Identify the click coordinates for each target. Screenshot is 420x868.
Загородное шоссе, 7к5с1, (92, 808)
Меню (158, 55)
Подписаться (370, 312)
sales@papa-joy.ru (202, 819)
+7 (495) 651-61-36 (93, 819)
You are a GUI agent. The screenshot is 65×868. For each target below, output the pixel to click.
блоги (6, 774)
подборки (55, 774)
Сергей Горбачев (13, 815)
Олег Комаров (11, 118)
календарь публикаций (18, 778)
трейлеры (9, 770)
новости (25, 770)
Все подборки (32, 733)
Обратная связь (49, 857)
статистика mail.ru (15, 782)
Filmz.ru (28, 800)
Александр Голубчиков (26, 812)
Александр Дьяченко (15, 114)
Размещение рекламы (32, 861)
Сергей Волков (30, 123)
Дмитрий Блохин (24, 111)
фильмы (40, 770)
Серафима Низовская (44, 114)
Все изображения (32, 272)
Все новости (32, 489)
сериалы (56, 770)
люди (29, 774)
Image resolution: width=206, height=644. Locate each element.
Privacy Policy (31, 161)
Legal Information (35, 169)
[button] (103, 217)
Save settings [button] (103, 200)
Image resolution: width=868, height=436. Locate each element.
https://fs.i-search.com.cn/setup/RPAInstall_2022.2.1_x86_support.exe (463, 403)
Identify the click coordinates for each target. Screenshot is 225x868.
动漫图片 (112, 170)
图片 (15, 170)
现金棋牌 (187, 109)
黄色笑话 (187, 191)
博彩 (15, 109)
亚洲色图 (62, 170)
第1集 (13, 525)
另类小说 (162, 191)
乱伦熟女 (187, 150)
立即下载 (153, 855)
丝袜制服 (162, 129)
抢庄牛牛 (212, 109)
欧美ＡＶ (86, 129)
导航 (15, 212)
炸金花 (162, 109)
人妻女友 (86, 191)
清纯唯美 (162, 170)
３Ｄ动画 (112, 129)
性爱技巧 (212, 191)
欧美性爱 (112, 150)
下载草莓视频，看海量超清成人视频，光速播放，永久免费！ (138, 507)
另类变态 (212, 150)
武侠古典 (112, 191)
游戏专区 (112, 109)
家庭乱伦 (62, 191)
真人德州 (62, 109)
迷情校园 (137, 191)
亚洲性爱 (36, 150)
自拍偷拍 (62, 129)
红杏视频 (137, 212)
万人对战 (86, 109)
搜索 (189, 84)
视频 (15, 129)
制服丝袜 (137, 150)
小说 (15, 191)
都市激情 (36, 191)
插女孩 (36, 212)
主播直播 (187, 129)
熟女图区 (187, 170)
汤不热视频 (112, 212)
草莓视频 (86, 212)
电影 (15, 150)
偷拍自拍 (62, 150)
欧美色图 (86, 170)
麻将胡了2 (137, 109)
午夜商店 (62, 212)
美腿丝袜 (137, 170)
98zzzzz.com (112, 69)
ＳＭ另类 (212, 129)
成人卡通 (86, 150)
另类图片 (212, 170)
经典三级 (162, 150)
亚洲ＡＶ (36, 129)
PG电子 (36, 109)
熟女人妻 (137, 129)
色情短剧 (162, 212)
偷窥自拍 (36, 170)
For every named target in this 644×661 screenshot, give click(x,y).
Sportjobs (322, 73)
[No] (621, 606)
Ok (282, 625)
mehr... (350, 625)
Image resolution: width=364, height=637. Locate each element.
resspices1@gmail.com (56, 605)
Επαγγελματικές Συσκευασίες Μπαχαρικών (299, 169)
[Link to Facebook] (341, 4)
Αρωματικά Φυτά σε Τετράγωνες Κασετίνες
====
What you will do.
Rewrite all the entries above, swapping each "Locate" for "Find" and leaving everything else as it is.

Response to this exercise.
Identify the click coordinates for each target. Screenshot is 420x868.
Загородное шоссе, 7к5с1, (92, 808)
Меню (158, 55)
Подписаться (370, 312)
sales@papa-joy.ru (202, 819)
+7 (495) 651-61-36 (93, 819)
You are a GUI agent. The screenshot is 65×868. For each target below, output the pixel to click.
блоги (6, 774)
подборки (55, 774)
Сергей Горбачев (13, 815)
Олег Комаров (11, 118)
календарь публикаций (18, 778)
трейлеры (9, 770)
новости (25, 770)
Все подборки (32, 733)
Обратная связь (49, 857)
статистика mail.ru (15, 782)
Filmz.ru (28, 800)
Александр Голубчиков (26, 812)
Александр Дьяченко (15, 114)
Размещение рекламы (32, 861)
Сергей Волков (30, 123)
Дмитрий Блохин (24, 111)
фильмы (40, 770)
Серафима Низовская (44, 114)
Все изображения (32, 272)
Все новости (32, 489)
сериалы (56, 770)
люди (29, 774)
Image resolution: width=206, height=644. Find each element.
Privacy Policy (31, 161)
Legal Information (35, 169)
[button] (103, 217)
Save settings [button] (103, 200)
Image resolution: width=868, height=436. Find each element.
https://fs.i-search.com.cn/setup/RPAInstall_2022.2.1_x86_support.exe (463, 403)
Identify the click coordinates for each target. Screenshot is 225x868.
动漫图片 (112, 170)
图片 (15, 170)
现金棋牌 (187, 109)
黄色笑话 (187, 191)
博彩 (15, 109)
亚洲色图 (62, 170)
第1集 (13, 525)
另类小说 (162, 191)
乱伦熟女 (187, 150)
立即下载 (153, 855)
丝袜制服 (162, 129)
抢庄牛牛 (212, 109)
欧美ＡＶ (86, 129)
导航 (15, 212)
炸金花 (162, 109)
人妻女友 (86, 191)
清纯唯美 (162, 170)
３Ｄ动画 (112, 129)
性爱技巧 (212, 191)
欧美性爱 (112, 150)
下载草莓视频，看海量超清成人视频，光速播放，永久免费！ (138, 507)
另类变态 (212, 150)
武侠古典 (112, 191)
游戏专区 (112, 109)
家庭乱伦 (62, 191)
真人德州 (62, 109)
迷情校园 (137, 191)
亚洲性爱 (36, 150)
自拍偷拍 (62, 129)
红杏视频 (137, 212)
万人对战 (86, 109)
搜索 (189, 84)
视频 (15, 129)
制服丝袜 (137, 150)
小说 (15, 191)
都市激情 (36, 191)
插女孩 (36, 212)
主播直播 (187, 129)
熟女图区 (187, 170)
汤不热视频 (112, 212)
草莓视频 (86, 212)
电影 (15, 150)
偷拍自拍 (62, 150)
欧美色图 (86, 170)
麻将胡了2 (137, 109)
午夜商店 (62, 212)
美腿丝袜 (137, 170)
98zzzzz.com (112, 69)
ＳＭ另类 (212, 129)
成人卡通 (86, 150)
另类图片 (212, 170)
经典三级 (162, 150)
亚洲ＡＶ (36, 129)
PG电子 (36, 109)
熟女人妻 (137, 129)
色情短剧 (162, 212)
偷窥自拍 (36, 170)
For every named target in this 644×661 screenshot, give click(x,y).
Sportjobs (322, 73)
[No] (621, 606)
Ok (282, 625)
mehr... (350, 625)
Image resolution: width=364, height=637. Find each element.
resspices1@gmail.com (56, 605)
Επαγγελματικές Συσκευασίες Μπαχαρικών (299, 169)
[Link to Facebook] (341, 4)
Αρωματικά Φυτά σε Τετράγωνες Κασετίνες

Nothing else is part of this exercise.